Hello there,
I am trying to learn about MS-SQL Server on my own and am faced with a
problem that requires action quickly, even though I would prefer to take my
time and dig out the answer from all the documentation available.
On the web site that I manage, some log files grow to be as large or larger
than the MDF files themselves, and I am concernced with preserving hard disk
space for obvious reasons. I asked the web hosting company's tech support
department for a way to reduce the size of these log files, and they pointed
me to this suggestion:
DUMP TRANSACTION database WITH NO_LOG
While I have used this command to reduce the log file size successfully, I
am concerned that I am actually truncating data that has not been committed
to the database yet. Am I worrying needlessly? Or am I actually losing data
when I run this command?
I have observed that when I run this query from the SQL Query Analyzer that
the log file does not instantly get smaller in size. Rather it gets
substantially smaller a few hours later. The MDF file is about 5.3 GB and
the LDF file is about 9 GB.
Thank you for whatever help you can offer.
Sincerely,
Mr. Mixter
Mick,
Don't worry. This command will truncate committed transactions from the
transaction log. If you don't have much control over your database in terms
of backups, etc, consider changing the recovery model to simple, this means
that committed transactions are removed from the transaction log, which will
stop it growing.
Once you have changed the recovery model and truncated the log, you will
need to shrink the log file using DBCC SHRINKFILE. Look that up in BOL.

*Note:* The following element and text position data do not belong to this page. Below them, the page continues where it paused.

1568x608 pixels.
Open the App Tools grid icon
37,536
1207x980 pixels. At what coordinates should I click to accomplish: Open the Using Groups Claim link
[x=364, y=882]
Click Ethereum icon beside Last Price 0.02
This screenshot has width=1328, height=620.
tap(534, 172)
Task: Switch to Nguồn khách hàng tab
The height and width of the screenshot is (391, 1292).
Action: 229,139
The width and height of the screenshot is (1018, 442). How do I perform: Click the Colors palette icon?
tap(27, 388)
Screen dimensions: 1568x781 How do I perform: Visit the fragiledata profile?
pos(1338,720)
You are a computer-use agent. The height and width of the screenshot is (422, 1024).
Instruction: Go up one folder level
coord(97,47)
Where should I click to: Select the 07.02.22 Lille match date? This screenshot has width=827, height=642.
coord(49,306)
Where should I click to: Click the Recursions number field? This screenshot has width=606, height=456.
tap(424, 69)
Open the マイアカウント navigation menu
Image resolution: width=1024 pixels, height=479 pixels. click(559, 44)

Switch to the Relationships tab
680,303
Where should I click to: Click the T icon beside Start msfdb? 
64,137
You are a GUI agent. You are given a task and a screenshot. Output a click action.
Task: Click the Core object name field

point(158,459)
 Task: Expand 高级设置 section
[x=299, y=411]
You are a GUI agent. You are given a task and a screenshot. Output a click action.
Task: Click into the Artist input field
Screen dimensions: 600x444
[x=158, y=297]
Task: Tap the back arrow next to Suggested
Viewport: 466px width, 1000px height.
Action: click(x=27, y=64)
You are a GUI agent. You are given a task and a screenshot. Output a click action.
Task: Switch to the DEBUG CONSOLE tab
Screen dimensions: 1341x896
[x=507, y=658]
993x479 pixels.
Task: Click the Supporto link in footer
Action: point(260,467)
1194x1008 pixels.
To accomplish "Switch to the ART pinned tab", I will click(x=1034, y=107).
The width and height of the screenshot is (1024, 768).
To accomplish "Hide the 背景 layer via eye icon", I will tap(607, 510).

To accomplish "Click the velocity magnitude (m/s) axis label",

Sounds like your hosting company admins need to go on a SQL Server course.
Regards,
Mark.
"Mick Keily" wrote:
> Hello there,
> I am trying to learn about MS-SQL Server on my own and am faced with a
> problem that requires action quickly, even though I would prefer to take my
> time and dig out the answer from all the documentation available.
> On the web site that I manage, some log files grow to be as large or larger
> than the MDF files themselves, and I am concernced with preserving hard disk
> space for obvious reasons. I asked the web hosting company's tech support
> department for a way to reduce the size of these log files, and they pointed
> me to this suggestion:
> DUMP TRANSACTION database WITH NO_LOG
> While I have used this command to reduce the log file size successfully, I
> am concerned that I am actually truncating data that has not been committed
> to the database yet. Am I worrying needlessly? Or am I actually losing data
> when I run this command?
> I have observed that when I run this query from the SQL Query Analyzer that
> the log file does not instantly get smaller in size. Rather it gets
> substantially smaller a few hours later. The MDF file is about 5.3 GB and
> the LDF file is about 9 GB.
> Thank you for whatever help you can offer.